Baca juga: Polres Malang tingkatkan literasi digital warga jelang Pemilu 2024
Setelah mendapatkan calon pekerja migran tersebut, tersangka menampung mereka di LPK AJJ dan memberikan pelatihan bahasa Inggris sambil menunggu pemberangkatan setelah mendapatkan calon majikan di negara tujuan.
"Setelah mendapatkan majikan dari agen di Singapura, calon pekerja migran tersebut kemudian dibelikan tiket pesawat dan diberangkatkan dari Bandara Juanda. Ada 14 orang calon pekerja migran yang akan diberangkatkan,” katanya.

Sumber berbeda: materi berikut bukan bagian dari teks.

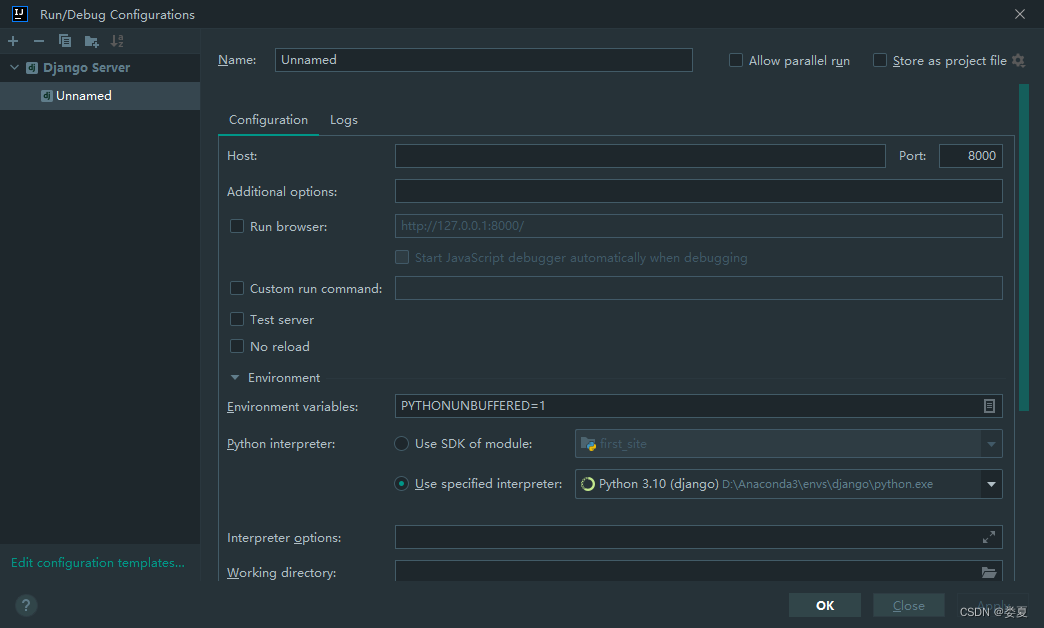Confirm settings with OK button
The width and height of the screenshot is (1044, 628).
(x=824, y=605)
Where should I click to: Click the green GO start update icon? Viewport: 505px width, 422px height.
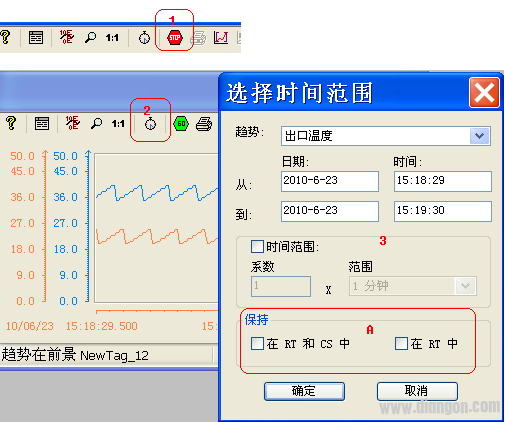point(181,124)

Selain itu, para korban saat menjalani pelatihan di LPK AJJ tidak perlu mengeluarkan biaya. Nantinya setelah mereka bekerja di negara tujuan gajinya dipotong dengan besaran Rp6,5 juta per bulan selama enam bulan.
"Para calon pekerja migran Indonesia itu akan dikirim ke Malaysia dan Singapura," katanya.

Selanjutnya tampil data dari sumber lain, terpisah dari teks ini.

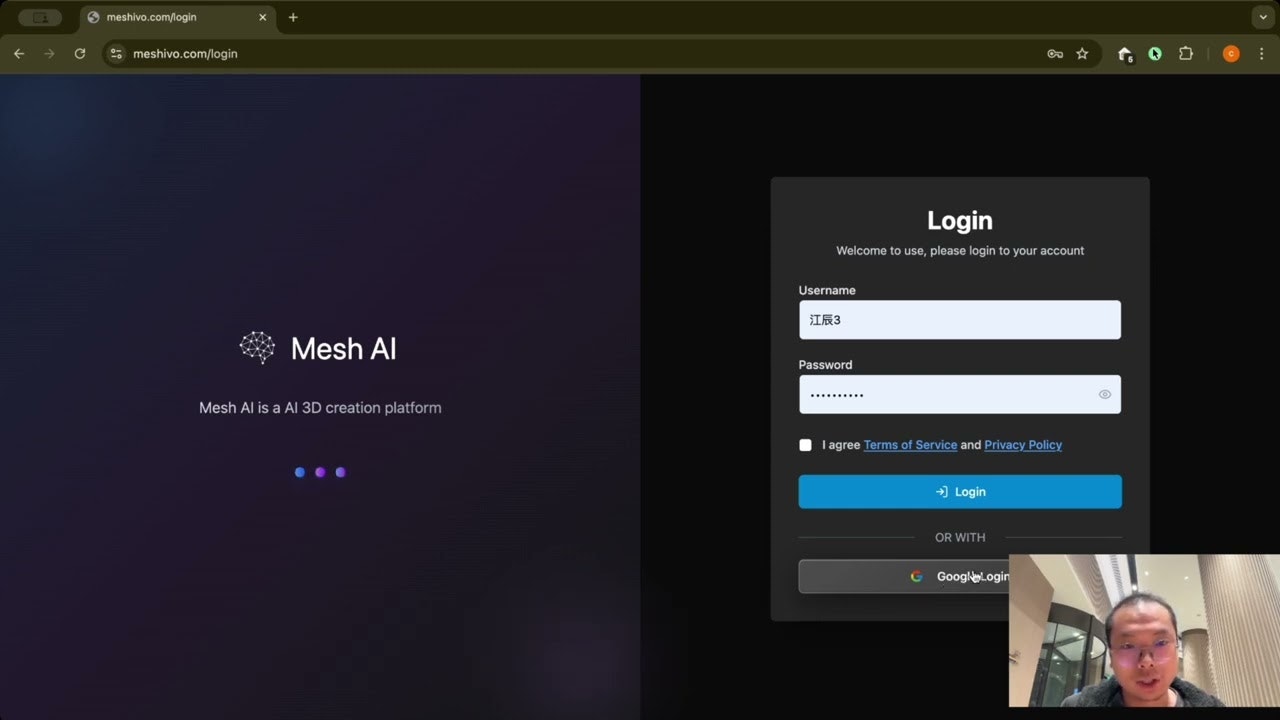
Task: Reload the meshivo.com login page
Action: (80, 54)
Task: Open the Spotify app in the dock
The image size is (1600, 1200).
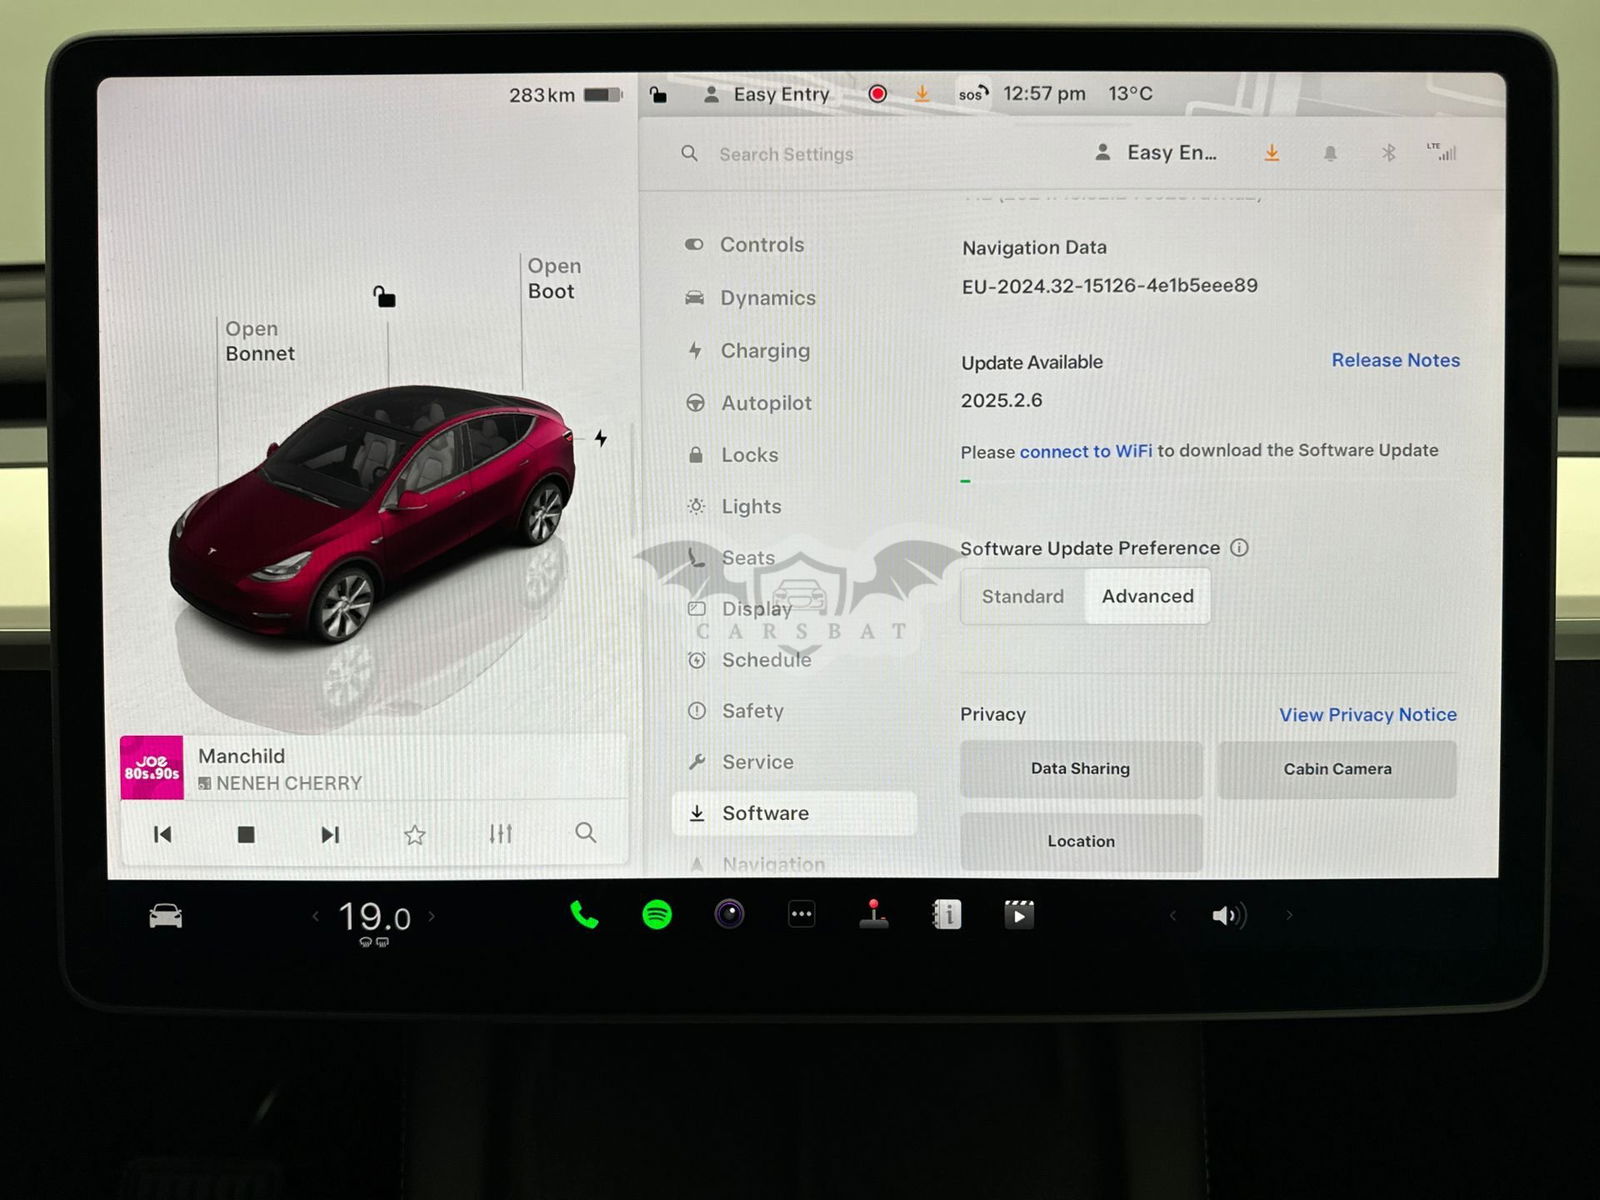Action: (657, 915)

Para pekerja migran Indonesia yang akan diberangkatkan ke Malaysia dan Singapura tersebut akan masuk ke negara tujuan dengan visa wisata. Para calon pekerja migran itu tidak mengetahui bahwa prosedur yang dilakukan itu tidak sesuai ketentuan berlaku.
"Mereka tidak mengetahui bahwa ini tidak sesuai dengan ketentuan, mayoritas orang-orang desa. Mereka berangkat dengan visa wisata bukan visa kerja," kata Wakapolres.

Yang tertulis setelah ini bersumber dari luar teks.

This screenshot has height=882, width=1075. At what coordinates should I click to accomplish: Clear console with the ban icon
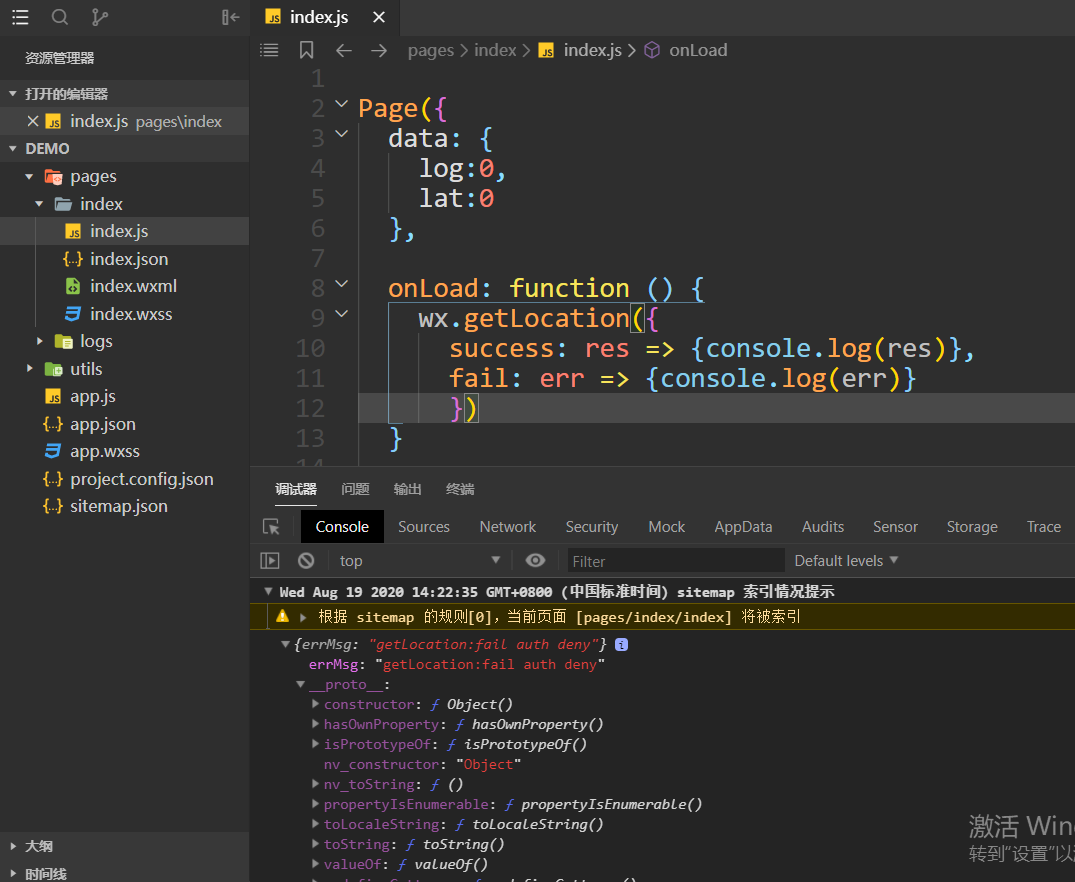[x=306, y=560]
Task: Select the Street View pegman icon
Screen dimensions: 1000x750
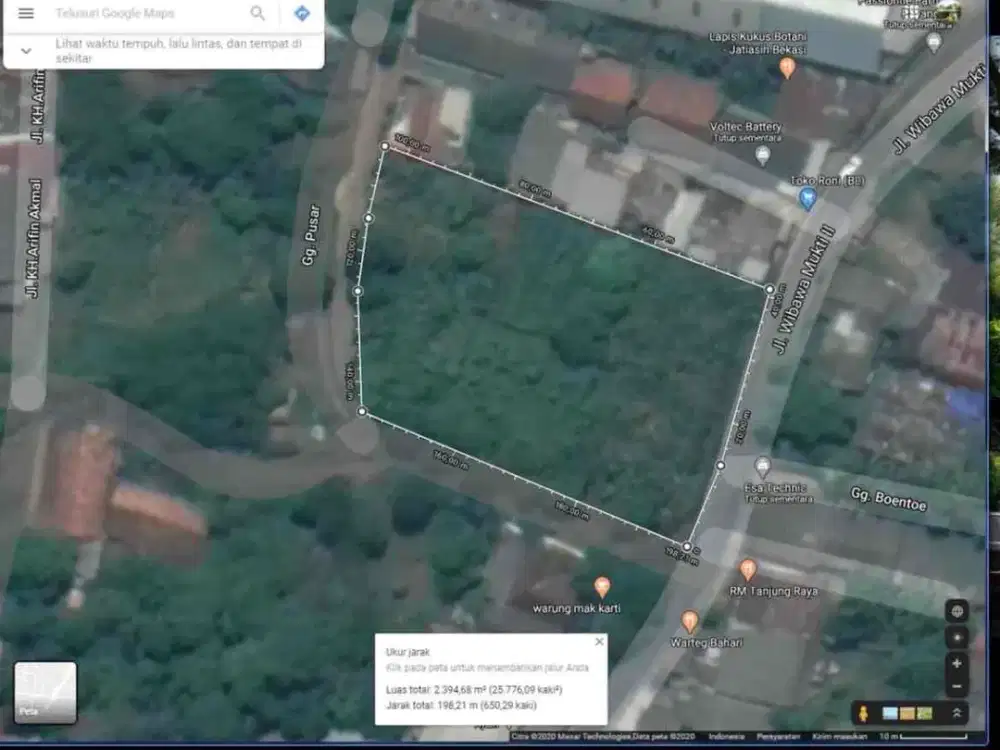Action: 864,713
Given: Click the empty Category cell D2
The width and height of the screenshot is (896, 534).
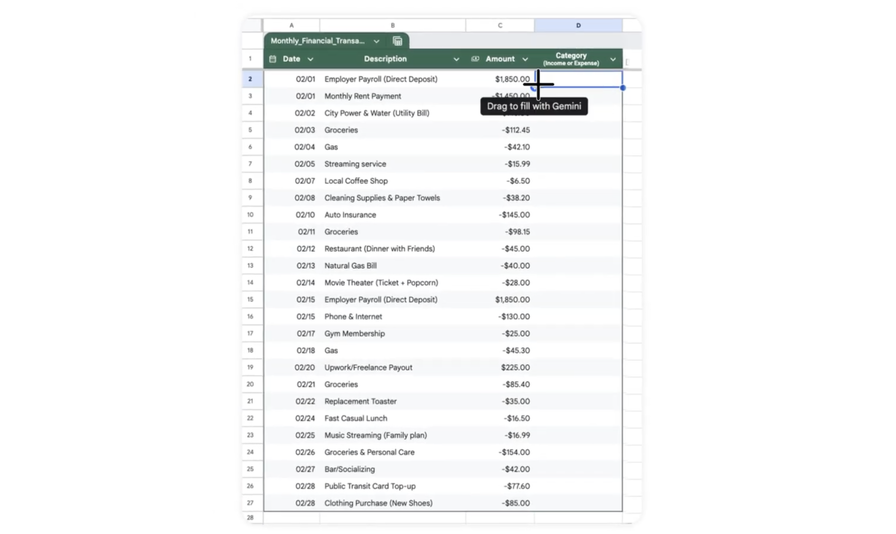Looking at the screenshot, I should click(x=590, y=79).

Sejauh ini, dari LPK AJJ yang sudah beroperasi sejak 2019 tersebut telah mengirimkan sebanyak 30 orang pekerja migran secara ilegal. Tersangka N yang pernah bekerja di Singapura menggunakan jaringan yang dimiliki untuk mencari calon majikan.
"Kami sudah berkoordinasi dengan Badan Perlindungan Pekerja Migran Indonesia (BP2MI) dan kepolisian di Malaysia serta Singapura, sudah disampaikan 30 nama-nama (korban) tersebut," katanya.
Kepala Satuan Reserse Kriminal Polres Malang Ajun Komisaris Polisi Gandha Syah Hidayat menambahkan LPK AJJ milik tersangka N hanya memiliki izin sebagai lembaga pelatihan kerja dan tidak memiliki izin menyalurkan tenaga kerja seperti perusahaan pengerah jasa tenaga kerja Indonesia (PJTKI).
"LPK ini legal, tetapi tidak memiliki izin untuk menyalurkan tenaga kerja seperti PJTKI," katanya.
Atas perbuatannya, kedua tersangka dikenakan pasal berlapis, yakni Pasal 83 juncto Pasal 68 dan Pasal 81 juncto Pasal 69 Undang-Undang Nomor 18 Tahun 2017 tentang Perlindungan Pekerja Migran Indonesia dengan ancaman hukuman pidana penjara maksimal 10 tahun.
Kemudian, Pasal 4 Undang-Undang RI Nomor 21 Tahun 2007 tentang Tindak Pidana Perdagangan Orang dengan ancaman pidana penjara maksimal 15 tahun.